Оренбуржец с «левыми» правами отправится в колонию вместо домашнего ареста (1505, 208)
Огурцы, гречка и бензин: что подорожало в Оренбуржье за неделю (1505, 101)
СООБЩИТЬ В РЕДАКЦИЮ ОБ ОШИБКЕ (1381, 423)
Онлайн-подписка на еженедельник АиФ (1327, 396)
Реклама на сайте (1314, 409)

________________________

WHAT THE EXERCISE ASKS:
After reading the listing above, print each line back exactly.

OUTPUT OF THE EXERCISE:
Оренбуржец с «левыми» правами отправится в колонию вместо домашнего ареста (1505, 208)
Огурцы, гречка и бензин: что подорожало в Оренбуржье за неделю (1505, 101)
СООБЩИТЬ В РЕДАКЦИЮ ОБ ОШИБКЕ (1381, 423)
Онлайн-подписка на еженедельник АиФ (1327, 396)
Реклама на сайте (1314, 409)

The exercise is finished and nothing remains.